Alito’s sin is his 1991 vote to uphold a section of a Pennsylvania law which required women to notify their husbands of their intent to have an abortion, allegedly putting the women in harm’s way. (When NOW says "husband" or "father," it’s usually preceded by the word "abusive"; the word "wife" is generally modified by "battered.")

I do hate to interrupt the ladies while they’re enjoying a good lynching, but Alito’s defense of the Pennsylvania law is quite defensible, and bears little resemblance to the hysterical claims being made against him. Alito simply acknowledged the principle that husbands and fathers have a reasonable interest in their unborn children.

The Pennsylvania statute contained numerous, well-enumerated protections for women, protections which Alito cited and supported.

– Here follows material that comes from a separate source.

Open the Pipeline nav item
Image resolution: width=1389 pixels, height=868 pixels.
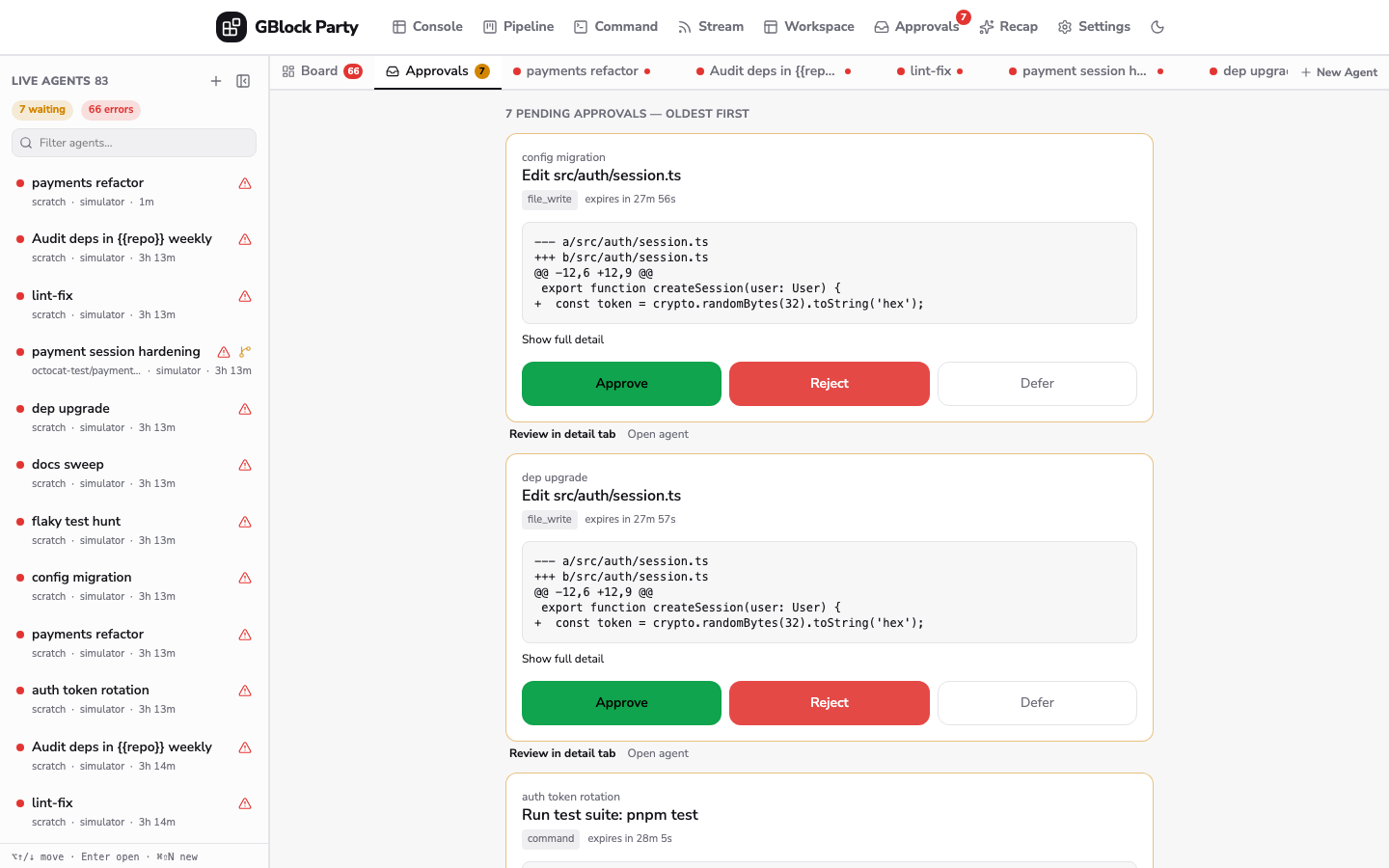click(x=518, y=27)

Section 3209 of the law specifically stated that a woman’s obligation to inform her husband of her intent to abort did not apply if she had reason to believe that notification was likely to result in the infliction of bodily injury upon her. A false claim was to be punished—gasp—as a third degree misdemeanor. A woman could only have been prosecuted if the state could somehow prove that she did not "believe" her claim to be true. The law, portrayed by feminists as a forerunner of The Handmaid’s Tale, was instead merely symbolic.

Alito’s defense of the law is reasonable but not necessarily correct—feminists do have reason to be skittish about burdening pregnant women with obligations. What’s troubling, however, is how indignant women’s advocates are at the suggestion that husbands be granted any consideration at all in these matters. The abortion issue is rife with anti-male double standards which give women enormous control over men’s lives. When it comes to reproduction in America today, women have rights and men merely have responsibilities.

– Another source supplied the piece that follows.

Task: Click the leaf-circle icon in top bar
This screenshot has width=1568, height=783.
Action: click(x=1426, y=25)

When a woman gets pregnant she has the right to decide whether or not to carry the baby to term, and whether to raise the child herself or to give it up for adoption. In Los Angeles today bus stop posters read "No shame. No blame. No names." The posters explain that in California, as in more than 40 states, a mother can terminate all parental responsibility by returning the baby to the hospital within a few days or weeks of birth, with no repercussions (and no consultation with the father). Yet if the mother decides she wants to keep the child, she can demand 18 years of child support from the father, and he has no choice in the matter.

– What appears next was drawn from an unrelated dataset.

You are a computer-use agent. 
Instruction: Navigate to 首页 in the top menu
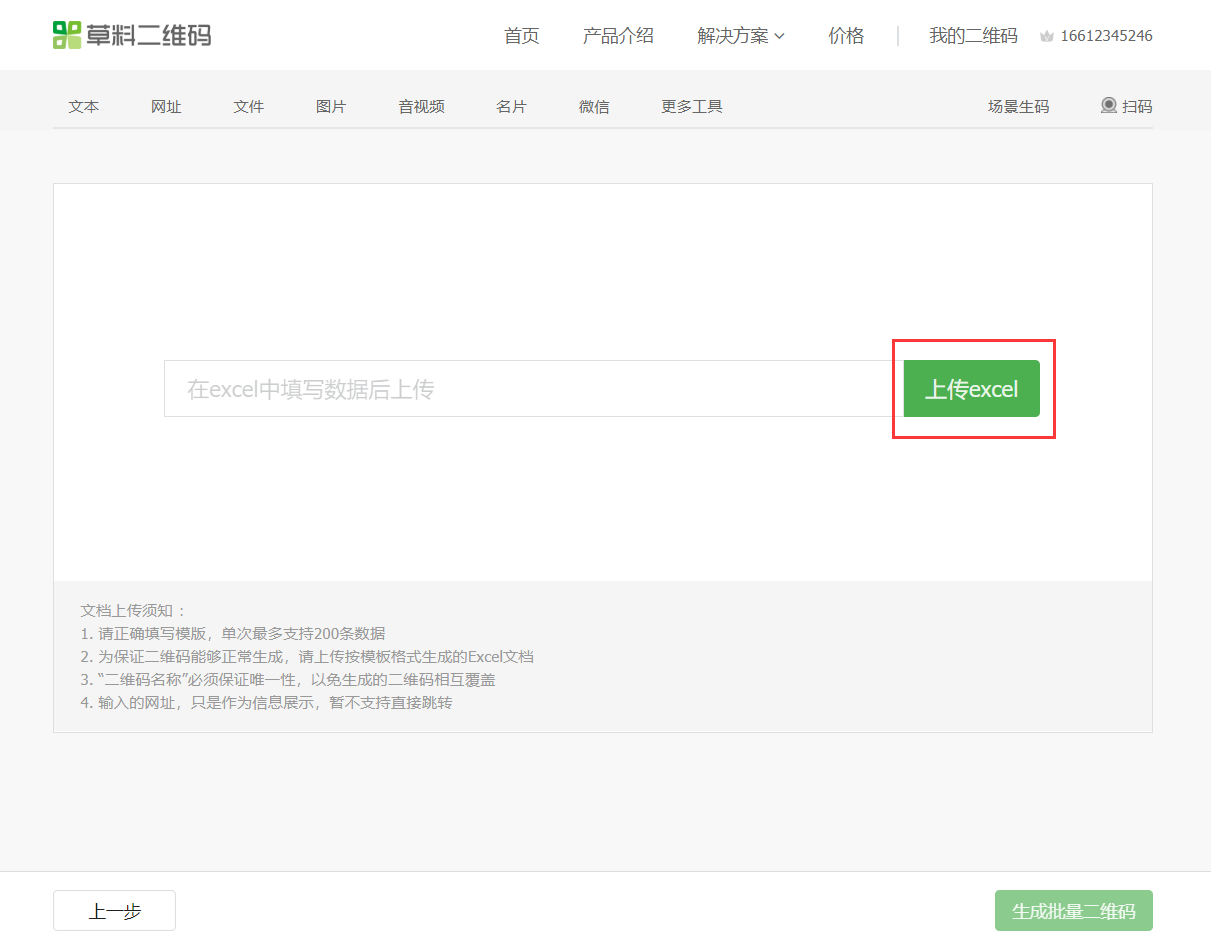pos(521,35)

Feminists base their support for Roe v. Wade in large part on the idea of "My Body, My Choice." Yet can we deny that the sacrifices required to pay support—a quarter or more of one’s income in California—take a heavy toll on a man’s body, too?

NOW and Planned Parenthood are legitimately concerned that, if Roe v. Wade is overturned, states would be free to exercise control over a very important part of a woman’s life. Romania made a genuine attempt to eradicate abortion during the 1980s, and it took methods such as tracking women’s menstrual cycles on the bulletin boards of the factory workers’ lounge in order to do it.

Yet 100,000 men each year are jailed for alleged non payment of child support, and a federal study shows that 70% of those behind on payments earn $10,000 a year or less. When states force a man to be responsible for a child he never wanted and jail him if he comes up short, aren’t they exercising control over an important part of his life?

Over a million American women legally walk away from motherhood every year by adoption, abortion, or abandonment. Women’s advocates correctly note that pregnant women often have legitimate reasons for not wanting to be mothers, including youth, finances, and the lack of a suitable relationship or marriage. Yet do we imagine that none of these apply to men?

Fetal protection laws now severely punish anyone who harms a fetus—except for mom. A Texas teenager named Gerardo Flores is now serving life in prison for the death of two fetuses even though his former girlfriend, Erica Basoria, acknowledged asking him to help end her pregnancy. According to Basoria, four months into her pregnancy she regretted not getting an abortion and punched herself in the stomach while Flores stepped on her stomach to induce a miscarriage. Basoria, who stood by Flores and cried when he was sentenced, could not be prosecuted because of her legal right to abortion.

Misguided feminists save their harshest vitriol for the would-be fathers who don’t want their wives to abort their unborn children, labeling them "controlling" and "abusive." While that certainly can sometimes be the case, it’s far more likely that most are simply proud papas-to-be who look forward to having a cuddly little daddy’s girl or a son they’d proudly raise to be a man. Do we really expect that husbands do not and should not have any legitimate feelings about their wives deciding to abort the children they’d planned to have together?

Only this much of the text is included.